■ Your task:
Please rewrite all the records below, putting "capture" wherever "screenshot" appears and changing nothing else.

■ Material supplied:
# # # #

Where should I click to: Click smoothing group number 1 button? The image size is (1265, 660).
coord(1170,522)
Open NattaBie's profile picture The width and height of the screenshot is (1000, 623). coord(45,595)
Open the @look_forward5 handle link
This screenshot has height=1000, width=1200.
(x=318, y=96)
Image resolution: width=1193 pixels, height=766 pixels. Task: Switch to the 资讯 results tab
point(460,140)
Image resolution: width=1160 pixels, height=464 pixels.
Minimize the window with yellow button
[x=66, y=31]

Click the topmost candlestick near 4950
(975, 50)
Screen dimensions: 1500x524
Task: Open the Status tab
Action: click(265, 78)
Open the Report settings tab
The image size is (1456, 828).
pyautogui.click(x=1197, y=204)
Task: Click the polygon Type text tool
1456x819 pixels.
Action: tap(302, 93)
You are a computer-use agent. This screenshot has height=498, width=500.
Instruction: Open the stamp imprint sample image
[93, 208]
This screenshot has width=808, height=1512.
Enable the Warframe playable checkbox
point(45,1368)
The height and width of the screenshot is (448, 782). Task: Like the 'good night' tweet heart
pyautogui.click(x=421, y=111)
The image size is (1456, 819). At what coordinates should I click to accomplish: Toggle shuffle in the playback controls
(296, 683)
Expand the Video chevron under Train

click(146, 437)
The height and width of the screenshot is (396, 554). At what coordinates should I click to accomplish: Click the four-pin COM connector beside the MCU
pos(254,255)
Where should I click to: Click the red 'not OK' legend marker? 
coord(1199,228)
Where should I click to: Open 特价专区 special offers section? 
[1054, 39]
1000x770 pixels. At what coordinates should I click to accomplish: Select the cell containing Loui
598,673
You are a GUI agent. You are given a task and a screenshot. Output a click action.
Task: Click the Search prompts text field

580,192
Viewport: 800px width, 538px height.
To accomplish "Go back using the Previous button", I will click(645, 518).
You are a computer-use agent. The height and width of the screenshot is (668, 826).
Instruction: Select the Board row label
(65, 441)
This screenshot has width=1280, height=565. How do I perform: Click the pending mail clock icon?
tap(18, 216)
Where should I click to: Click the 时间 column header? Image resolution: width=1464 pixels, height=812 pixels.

# # # #

■ Response to this task:
Where should I click to: Click smoothing group number 1 button? The image size is (1265, 660).
coord(1170,522)
Open NattaBie's profile picture The width and height of the capture is (1000, 623). coord(45,595)
Open the @look_forward5 handle link
This capture has height=1000, width=1200.
(x=318, y=96)
Image resolution: width=1193 pixels, height=766 pixels. Task: Switch to the 资讯 results tab
point(460,140)
Image resolution: width=1160 pixels, height=464 pixels.
Minimize the window with yellow button
[x=66, y=31]

Click the topmost candlestick near 4950
(975, 50)
Screen dimensions: 1500x524
Task: Open the Status tab
Action: click(265, 78)
Open the Report settings tab
The image size is (1456, 828).
pyautogui.click(x=1197, y=204)
Task: Click the polygon Type text tool
1456x819 pixels.
Action: tap(302, 93)
You are a computer-use agent. This capture has height=498, width=500.
Instruction: Open the stamp imprint sample image
[93, 208]
This capture has width=808, height=1512.
Enable the Warframe playable checkbox
point(45,1368)
The height and width of the capture is (448, 782). Task: Like the 'good night' tweet heart
pyautogui.click(x=421, y=111)
The image size is (1456, 819). At what coordinates should I click to accomplish: Toggle shuffle in the playback controls
(296, 683)
Expand the Video chevron under Train

click(146, 437)
The height and width of the capture is (396, 554). At what coordinates should I click to accomplish: Click the four-pin COM connector beside the MCU
pos(254,255)
Where should I click to: Click the red 'not OK' legend marker? 
coord(1199,228)
Where should I click to: Open 特价专区 special offers section? 
[1054, 39]
1000x770 pixels. At what coordinates should I click to accomplish: Select the cell containing Loui
598,673
You are a GUI agent. You are given a task and a capture. Output a click action.
Task: Click the Search prompts text field

580,192
Viewport: 800px width, 538px height.
To accomplish "Go back using the Previous button", I will click(645, 518).
You are a computer-use agent. The height and width of the capture is (668, 826).
Instruction: Select the Board row label
(65, 441)
This capture has width=1280, height=565. How do I perform: Click the pending mail clock icon?
tap(18, 216)
Where should I click to: Click the 时间 column header? Image resolution: width=1464 pixels, height=812 pixels.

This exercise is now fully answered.